Gott ist an jedem von uns interessiert
MARY, eine Christin Ende 40, hat in ihrem Leben schon viel durchgemacht. Vor mehr als zehn Jahren wurde sie von ihrem Mann, der die Ehe gebrochen hatte, geschieden. Anschließend gab sie sich alle Mühe, der Rolle als alleinerziehende Mutter von vier Kindern gerecht zu werden. Sie ist immer noch alleinstehend, und manchmal scheint die Einsamkeit unerträglich zu sein. Mary fragte sich: „Muß ich daraus schließen, daß Gott nicht an mir oder an meinen vaterlosen Kindern interessiert ist?“
Wir können gewiß mit Mary mitfühlen, ganz gleich, ob wir uns schon in einer ähnlich unglücklichen Lage befunden haben oder nicht. Wir mußten alle schon mit schwierigen Umständen fertig werden, und wir mögen uns gefragt haben, wann und wie Jehova wohl zu unseren Gunsten handeln wird. Manche dieser Erfahrungen ergeben sich aus dem Festhalten an Gottes Gesetzen (Matthäus 10:16-18; Apostelgeschichte 5:29). Andere sind darauf zurückzuführen, daß wir unvollkommene Menschen sind und in einer von Satan beherrschten Welt leben (1. Johannes 5:19). Der Apostel Paulus schrieb, daß „die gesamte Schöpfung zusammen fortgesetzt seufzt und zusammen in Schmerzen liegt“ (Römer 8:22).
Doch die Tatsache, daß jemand mit schweren Prüfungen konfrontiert wird, bedeutet nicht, daß Jehova ihn verlassen hat oder nicht an seinem Wohl interessiert ist. Wie können wir dessen wirklich sicher sein? Was beweist, daß Gott an uns interessiert ist?
Ein Beispiel aus alter Zeit
Die Bibel liefert klare Beweise dafür, daß Jehova an dem einzelnen Menschen interessiert ist. Nehmen wir zum Beispiel David. Jehova hatte persönliches Interesse an dem jungen Hirten, denn er hatte in ihm einen Mann gefunden, ‘der seinem Herzen angenehm war’ (1. Samuel 13:14). Später, als David dann König war, versprach Jehova ihm: „Es wird sich erweisen, daß ich mit dir bin, wohin immer du gehst“ (2. Samuel 7:9).

::::

AUFGABENSTELLUNG 1: Gib den Textauszug von „Doch die Tatsache, daß“ bis „(2. Samuel 7:9).“ wieder und tausche dabei „Hirten“ gegen „Schäfer“ aus.
AUFGABENSTELLUNG 2:
Beantworte anhand des Textauszugs die folgenden Fragen:
(a) Wie viele Kinder hatte Mary als alleinerziehende Mutter?
(b) Vor wie langer Zeit wurde Mary geschieden?
(c) Was versprach Jehova David, als dieser König war?
AUFGABENSTELLUNG 3: Liste sämtliche Bibelstellen auf, die im Textauszug angegeben werden.
Die Einträge sind hierfür ohne Bedeutung.

::::

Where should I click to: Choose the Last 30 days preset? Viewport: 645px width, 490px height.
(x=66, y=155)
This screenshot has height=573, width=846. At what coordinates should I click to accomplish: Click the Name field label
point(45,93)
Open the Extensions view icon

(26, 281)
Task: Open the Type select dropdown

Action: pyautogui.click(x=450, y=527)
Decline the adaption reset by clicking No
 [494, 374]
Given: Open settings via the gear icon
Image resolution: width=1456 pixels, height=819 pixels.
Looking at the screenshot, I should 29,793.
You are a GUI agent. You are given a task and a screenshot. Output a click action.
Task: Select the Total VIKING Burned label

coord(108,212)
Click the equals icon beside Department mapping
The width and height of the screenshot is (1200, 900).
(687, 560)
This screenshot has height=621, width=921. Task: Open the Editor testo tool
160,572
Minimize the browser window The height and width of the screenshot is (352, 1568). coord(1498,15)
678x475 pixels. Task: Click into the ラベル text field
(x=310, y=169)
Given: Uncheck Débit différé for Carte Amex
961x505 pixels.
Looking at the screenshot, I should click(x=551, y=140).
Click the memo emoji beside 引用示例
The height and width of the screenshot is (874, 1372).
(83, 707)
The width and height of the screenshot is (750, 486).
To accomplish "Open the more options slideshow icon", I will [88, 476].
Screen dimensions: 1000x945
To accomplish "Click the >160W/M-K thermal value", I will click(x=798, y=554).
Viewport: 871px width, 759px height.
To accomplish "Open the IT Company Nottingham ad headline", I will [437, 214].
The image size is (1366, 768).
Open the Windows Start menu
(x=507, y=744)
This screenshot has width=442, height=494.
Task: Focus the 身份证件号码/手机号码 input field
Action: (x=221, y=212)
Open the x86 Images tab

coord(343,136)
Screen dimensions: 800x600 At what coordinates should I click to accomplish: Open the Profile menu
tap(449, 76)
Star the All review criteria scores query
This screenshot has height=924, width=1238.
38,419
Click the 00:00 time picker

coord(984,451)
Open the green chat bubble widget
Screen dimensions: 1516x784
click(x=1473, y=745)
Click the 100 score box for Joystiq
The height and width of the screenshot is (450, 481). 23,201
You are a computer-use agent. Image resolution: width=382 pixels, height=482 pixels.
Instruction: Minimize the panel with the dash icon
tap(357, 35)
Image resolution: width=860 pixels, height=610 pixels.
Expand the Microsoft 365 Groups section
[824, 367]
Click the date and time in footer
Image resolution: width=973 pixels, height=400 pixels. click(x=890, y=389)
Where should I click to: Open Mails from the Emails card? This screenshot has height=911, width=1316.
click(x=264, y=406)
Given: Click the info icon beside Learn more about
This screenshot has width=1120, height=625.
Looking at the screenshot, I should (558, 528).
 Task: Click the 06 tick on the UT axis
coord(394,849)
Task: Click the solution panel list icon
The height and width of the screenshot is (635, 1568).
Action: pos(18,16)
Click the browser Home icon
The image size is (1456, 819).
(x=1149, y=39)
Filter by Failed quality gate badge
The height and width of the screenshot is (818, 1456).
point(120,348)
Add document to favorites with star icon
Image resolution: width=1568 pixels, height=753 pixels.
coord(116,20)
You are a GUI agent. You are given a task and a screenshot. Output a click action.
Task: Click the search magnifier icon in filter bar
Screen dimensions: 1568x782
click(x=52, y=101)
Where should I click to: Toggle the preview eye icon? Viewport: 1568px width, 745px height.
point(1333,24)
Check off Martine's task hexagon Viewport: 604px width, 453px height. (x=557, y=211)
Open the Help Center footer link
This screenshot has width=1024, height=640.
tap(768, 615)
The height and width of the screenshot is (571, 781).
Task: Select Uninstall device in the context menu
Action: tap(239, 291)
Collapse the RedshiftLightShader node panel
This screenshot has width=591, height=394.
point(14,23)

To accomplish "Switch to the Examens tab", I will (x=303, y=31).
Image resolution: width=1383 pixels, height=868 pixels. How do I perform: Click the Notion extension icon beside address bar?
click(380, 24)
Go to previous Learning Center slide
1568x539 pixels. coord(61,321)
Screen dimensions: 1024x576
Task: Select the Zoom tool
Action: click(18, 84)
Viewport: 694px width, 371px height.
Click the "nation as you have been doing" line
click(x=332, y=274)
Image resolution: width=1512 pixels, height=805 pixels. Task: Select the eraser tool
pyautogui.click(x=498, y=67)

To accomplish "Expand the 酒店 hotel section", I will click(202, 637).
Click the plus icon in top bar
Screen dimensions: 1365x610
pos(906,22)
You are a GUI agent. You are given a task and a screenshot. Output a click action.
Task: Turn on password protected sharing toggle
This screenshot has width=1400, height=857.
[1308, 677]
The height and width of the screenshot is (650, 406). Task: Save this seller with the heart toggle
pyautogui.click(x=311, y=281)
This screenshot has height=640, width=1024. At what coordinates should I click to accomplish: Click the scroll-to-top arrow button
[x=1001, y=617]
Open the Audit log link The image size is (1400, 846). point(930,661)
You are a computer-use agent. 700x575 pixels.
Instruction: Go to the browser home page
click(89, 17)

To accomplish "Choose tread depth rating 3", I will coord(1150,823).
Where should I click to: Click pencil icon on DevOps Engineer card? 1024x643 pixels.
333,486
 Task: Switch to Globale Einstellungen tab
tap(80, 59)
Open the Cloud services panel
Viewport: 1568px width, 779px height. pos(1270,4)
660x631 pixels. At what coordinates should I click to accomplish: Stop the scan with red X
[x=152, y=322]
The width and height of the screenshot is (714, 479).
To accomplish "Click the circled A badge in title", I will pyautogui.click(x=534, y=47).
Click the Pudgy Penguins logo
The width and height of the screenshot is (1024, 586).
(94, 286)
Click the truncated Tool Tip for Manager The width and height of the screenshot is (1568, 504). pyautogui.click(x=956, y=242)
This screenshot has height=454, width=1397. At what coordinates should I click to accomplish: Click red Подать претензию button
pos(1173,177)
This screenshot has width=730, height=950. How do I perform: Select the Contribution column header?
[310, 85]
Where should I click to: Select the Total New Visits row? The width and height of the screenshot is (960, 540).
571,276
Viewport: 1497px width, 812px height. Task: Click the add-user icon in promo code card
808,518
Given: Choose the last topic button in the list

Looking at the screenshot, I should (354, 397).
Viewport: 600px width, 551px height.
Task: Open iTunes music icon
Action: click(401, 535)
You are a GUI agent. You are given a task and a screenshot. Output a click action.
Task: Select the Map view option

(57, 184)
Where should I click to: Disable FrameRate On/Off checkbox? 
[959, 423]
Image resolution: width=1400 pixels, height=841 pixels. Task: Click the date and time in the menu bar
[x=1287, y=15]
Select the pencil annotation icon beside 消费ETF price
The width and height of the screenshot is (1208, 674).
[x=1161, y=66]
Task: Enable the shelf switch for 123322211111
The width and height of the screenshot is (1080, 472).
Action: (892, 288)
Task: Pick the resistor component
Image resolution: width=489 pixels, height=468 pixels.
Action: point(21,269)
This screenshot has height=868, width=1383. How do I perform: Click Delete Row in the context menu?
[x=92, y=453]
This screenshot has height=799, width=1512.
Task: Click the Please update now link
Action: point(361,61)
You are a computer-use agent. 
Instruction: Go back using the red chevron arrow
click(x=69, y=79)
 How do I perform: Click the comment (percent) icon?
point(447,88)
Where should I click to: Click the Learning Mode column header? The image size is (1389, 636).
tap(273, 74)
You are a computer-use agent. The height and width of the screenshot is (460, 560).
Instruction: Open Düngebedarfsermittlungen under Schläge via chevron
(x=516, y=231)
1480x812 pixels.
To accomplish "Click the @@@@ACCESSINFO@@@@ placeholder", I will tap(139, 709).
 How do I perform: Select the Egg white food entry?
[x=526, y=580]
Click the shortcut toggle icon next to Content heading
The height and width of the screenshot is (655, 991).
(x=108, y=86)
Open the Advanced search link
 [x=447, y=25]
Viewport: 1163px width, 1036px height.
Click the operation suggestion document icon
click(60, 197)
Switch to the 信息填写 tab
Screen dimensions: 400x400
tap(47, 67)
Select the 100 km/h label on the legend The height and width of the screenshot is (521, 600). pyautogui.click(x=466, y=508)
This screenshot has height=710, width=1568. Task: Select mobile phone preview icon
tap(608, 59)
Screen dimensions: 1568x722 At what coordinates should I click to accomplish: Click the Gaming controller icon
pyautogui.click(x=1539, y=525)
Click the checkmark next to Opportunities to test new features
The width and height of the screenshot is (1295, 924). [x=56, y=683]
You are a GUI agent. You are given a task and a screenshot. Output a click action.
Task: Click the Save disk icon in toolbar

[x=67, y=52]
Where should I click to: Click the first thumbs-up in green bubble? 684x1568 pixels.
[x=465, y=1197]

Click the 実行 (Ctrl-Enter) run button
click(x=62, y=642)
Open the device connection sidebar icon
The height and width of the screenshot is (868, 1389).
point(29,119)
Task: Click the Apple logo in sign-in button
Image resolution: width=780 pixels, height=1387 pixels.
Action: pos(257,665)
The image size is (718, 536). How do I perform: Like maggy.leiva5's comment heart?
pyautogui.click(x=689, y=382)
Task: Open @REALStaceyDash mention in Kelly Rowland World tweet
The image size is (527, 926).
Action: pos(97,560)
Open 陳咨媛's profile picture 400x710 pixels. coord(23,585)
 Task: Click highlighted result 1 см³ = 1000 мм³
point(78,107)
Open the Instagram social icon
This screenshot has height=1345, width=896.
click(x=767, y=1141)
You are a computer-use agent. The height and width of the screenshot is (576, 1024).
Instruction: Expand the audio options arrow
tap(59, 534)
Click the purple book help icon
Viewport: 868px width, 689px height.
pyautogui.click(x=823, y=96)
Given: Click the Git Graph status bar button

::::

LÖSUNG 1:
Doch die Tatsache, daß jemand mit schweren Prüfungen konfrontiert wird, bedeutet nicht, daß Jehova ihn verlassen hat oder nicht an seinem Wohl interessiert ist. Wie können wir dessen wirklich sicher sein? Was beweist, daß Gott an uns interessiert ist?
Ein Beispiel aus alter Zeit
Die Bibel liefert klare Beweise dafür, daß Jehova an dem einzelnen Menschen interessiert ist. Nehmen wir zum Beispiel David. Jehova hatte persönliches Interesse an dem jungen Schäfer, denn er hatte in ihm einen Mann gefunden, ‘der seinem Herzen angenehm war’ (1. Samuel 13:14). Später, als David dann König war, versprach Jehova ihm: „Es wird sich erweisen, daß ich mit dir bin, wohin immer du gehst“ (2. Samuel 7:9).

LÖSUNG 2:
(a) Vier Kinder.
(b) Vor mehr als zehn Jahren.
(c) „Es wird sich erweisen, daß ich mit dir bin, wohin immer du gehst“.

LÖSUNG 3:
Matthäus 10:16-18
Apostelgeschichte 5:29
1. Johannes 5:19
Römer 8:22
1. Samuel 13:14
2. Samuel 7:9